:: Challenge ::
Could you rewrite the lines of the records as a numbered list, starting at the line containing "You are a GUI" and stopping after the line containing "This screenshot has height=562, width=1000.", with both of those lines included and any blank lines omitted?

:: Dataset content ::
* * *

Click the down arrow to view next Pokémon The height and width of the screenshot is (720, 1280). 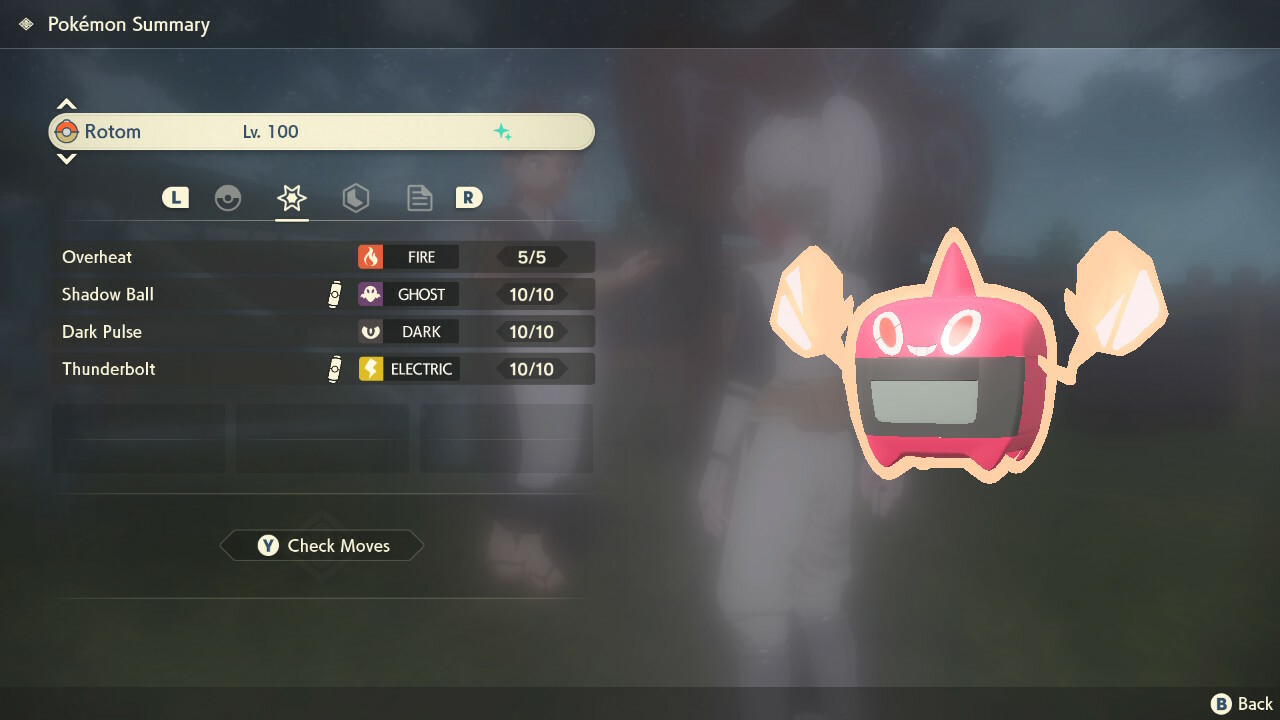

* * *

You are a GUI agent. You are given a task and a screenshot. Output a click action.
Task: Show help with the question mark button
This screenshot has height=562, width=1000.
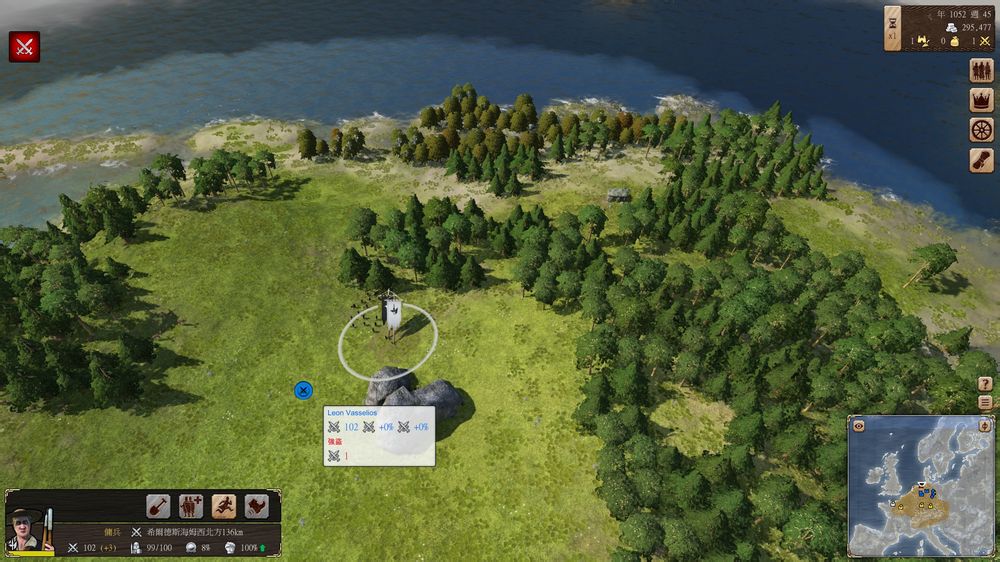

* * *

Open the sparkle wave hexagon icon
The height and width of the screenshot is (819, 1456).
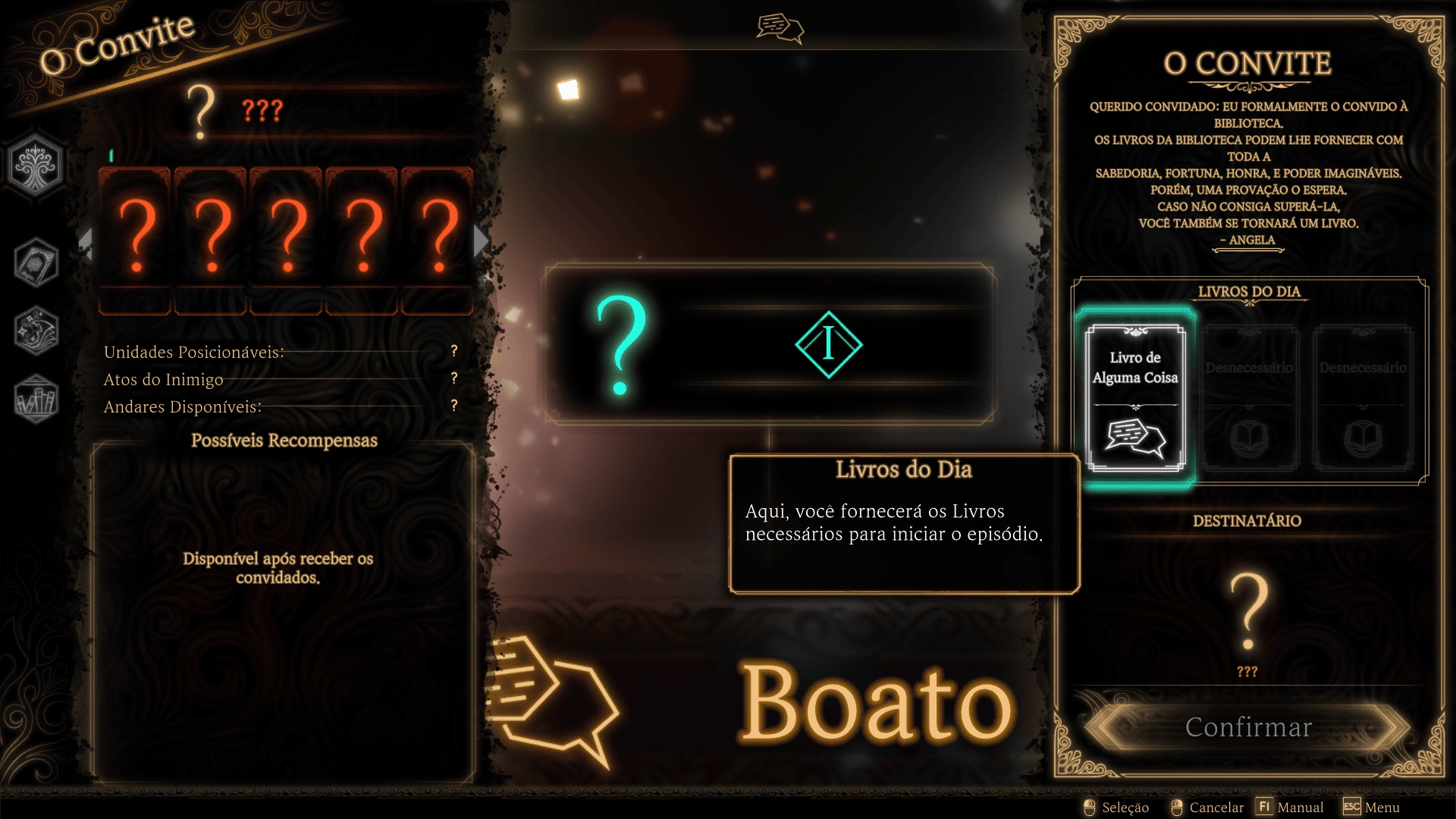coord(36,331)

* * *

:: Finished task ::
1. You are a GUI agent. You are given a task and a screenshot. Output a click action.
2. Task: Show help with the question mark button
3. This screenshot has height=562, width=1000.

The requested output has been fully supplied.